My mini-study offers a new Business English corpus that is available here.
It also reveals a variety of lexical features typical of Irish Annual Reports and delivers evidence-based teaching resources that you can access for free if you are a Business English teacher/researcher/learner.
Have fun with it!
ABSTRACT
English has become the Lingua Franca of business (Erling and Thir, 2016, Labrador and Ramon, 2020). Major multinational companies are mandating the use of English as the common corporate language in an attempt to “facilitate communication and performance across geographically diverse functions and endeavors” (Neeley: 2012). Recognising the need to help non-native English-speaking professionals striving to improve their language use, this study, primarily, aims to offer corpus-based insights into prominent linguistic features of Business English of Annual Reports of companies listed on the Irish stock exchange and their context-specific use. It also offers to develop sample corpus-based Business English learning materials that can be readily used in the BE pedagogy.

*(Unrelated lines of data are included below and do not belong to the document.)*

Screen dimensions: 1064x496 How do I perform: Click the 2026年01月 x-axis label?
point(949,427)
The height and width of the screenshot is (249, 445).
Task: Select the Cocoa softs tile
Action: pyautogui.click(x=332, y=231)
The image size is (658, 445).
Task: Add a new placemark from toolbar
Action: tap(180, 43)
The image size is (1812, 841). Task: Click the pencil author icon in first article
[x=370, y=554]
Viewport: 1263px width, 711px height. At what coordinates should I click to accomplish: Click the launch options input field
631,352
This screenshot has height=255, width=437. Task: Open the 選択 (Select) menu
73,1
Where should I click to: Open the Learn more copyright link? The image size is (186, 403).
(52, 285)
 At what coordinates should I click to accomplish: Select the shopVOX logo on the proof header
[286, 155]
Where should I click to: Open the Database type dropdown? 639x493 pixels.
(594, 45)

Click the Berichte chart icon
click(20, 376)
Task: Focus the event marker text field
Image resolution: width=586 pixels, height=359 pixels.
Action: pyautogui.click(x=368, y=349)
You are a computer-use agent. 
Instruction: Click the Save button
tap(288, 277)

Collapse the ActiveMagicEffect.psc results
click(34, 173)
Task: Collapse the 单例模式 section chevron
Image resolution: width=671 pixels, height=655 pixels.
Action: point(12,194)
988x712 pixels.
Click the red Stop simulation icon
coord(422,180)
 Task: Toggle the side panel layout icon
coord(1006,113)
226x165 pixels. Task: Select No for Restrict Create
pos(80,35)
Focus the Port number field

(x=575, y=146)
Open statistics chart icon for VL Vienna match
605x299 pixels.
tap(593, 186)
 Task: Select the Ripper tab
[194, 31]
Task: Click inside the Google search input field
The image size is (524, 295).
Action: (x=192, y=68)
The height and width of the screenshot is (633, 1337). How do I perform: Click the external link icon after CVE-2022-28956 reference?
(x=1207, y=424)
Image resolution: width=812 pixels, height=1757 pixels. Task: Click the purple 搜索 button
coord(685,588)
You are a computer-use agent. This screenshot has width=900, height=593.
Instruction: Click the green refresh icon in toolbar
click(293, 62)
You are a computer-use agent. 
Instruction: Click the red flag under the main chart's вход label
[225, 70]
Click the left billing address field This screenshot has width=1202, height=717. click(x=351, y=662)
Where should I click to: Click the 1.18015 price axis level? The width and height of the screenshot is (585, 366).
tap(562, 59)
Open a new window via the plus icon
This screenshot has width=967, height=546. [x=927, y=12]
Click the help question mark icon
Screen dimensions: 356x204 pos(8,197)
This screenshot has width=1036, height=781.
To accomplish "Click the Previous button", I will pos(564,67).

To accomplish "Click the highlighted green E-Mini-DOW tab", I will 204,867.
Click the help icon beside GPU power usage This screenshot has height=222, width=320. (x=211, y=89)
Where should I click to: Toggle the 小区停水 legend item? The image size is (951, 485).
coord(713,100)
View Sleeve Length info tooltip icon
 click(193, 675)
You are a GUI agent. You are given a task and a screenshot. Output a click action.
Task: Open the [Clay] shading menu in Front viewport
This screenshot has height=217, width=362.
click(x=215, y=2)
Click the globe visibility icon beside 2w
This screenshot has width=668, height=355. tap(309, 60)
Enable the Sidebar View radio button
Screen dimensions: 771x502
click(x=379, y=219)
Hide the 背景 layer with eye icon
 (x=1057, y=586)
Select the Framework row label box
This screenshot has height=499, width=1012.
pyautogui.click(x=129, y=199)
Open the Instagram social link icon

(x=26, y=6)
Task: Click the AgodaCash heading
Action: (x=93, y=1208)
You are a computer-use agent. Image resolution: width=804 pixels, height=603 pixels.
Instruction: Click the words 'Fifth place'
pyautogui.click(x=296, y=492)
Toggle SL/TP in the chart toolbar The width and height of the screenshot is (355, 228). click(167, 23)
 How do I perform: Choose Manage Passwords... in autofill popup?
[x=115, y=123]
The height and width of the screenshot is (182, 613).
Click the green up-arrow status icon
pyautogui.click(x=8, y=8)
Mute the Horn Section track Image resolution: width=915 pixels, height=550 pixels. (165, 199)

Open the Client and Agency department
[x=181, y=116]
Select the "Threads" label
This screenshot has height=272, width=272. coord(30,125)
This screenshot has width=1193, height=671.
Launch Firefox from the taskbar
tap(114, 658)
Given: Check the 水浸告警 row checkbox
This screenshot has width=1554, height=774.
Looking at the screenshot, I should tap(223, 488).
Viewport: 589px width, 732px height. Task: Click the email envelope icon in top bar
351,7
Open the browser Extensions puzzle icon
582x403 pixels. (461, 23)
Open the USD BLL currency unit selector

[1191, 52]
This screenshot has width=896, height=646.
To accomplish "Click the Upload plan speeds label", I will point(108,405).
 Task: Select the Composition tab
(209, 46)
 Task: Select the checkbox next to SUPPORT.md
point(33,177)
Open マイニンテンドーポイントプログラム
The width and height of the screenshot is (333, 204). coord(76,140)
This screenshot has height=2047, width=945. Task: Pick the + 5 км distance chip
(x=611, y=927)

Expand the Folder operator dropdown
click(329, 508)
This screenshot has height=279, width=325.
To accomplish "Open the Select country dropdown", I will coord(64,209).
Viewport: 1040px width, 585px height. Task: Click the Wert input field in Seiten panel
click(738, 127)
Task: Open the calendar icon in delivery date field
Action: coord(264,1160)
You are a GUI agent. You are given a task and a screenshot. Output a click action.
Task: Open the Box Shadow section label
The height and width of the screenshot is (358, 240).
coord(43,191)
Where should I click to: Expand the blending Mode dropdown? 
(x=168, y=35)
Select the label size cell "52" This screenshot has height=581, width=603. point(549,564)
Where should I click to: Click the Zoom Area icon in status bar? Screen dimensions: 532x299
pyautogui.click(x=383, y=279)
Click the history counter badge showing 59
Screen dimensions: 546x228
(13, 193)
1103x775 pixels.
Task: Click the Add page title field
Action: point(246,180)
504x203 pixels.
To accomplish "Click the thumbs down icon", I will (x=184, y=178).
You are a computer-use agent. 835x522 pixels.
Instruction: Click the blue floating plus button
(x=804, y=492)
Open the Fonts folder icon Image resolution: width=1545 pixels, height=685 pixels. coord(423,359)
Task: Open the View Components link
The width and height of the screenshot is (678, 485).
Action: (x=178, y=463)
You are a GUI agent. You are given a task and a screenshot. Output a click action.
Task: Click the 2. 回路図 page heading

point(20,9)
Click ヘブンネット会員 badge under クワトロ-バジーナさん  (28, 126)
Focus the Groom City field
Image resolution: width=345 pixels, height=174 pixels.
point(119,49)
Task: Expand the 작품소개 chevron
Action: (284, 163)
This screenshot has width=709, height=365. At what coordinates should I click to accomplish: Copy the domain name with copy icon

First, the corpus comprising 20 annual reports of companies listed on ISEQ 20 for the year 2019 was created. AntConc Software was used to perform different types of lexical analysis. These revealed the 50 most frequent content words, 50 keywords, 20 collocates of the 50 top frequent words, and 50 most frequent four-word clusters/bundles. What is evident from the consecutive investigations is that the language of the Annual Reports of Irish companies, which is deemed a representative sample of Business English in the Irish context, is highly specific and that the terminology used is notably specialised and domain-, i.e. business-specific.
Additionally, the presence of the most frequent lexical items/content words in the more complex constructions, i.e. collocations and clusters confirms the view that “the lexis accounts for the organisation and patterning of language” (Sinclair, 1991, in O’Keeffe et al, 2007:60). Corpus-based materials/teaching resources were developed, which can be easily adapted and extended for use in different Business English contexts.
The study contributes to the BE pedagogy in three ways:
It offers a new Business English corpus which will be made publicly available.
It reveals a wide range of lexical features characteristic of the genre of Annual Reports of Irish companies, and
It provides corpus-based teaching resources that can be used by the teachers and researchers in BE instruction and course planning, as well as in self-study.
By providing these key deliverables the study aims to address the research gap existing in the realm of the BE in the Irish context, as well as one that exists between the classroom and the workplace.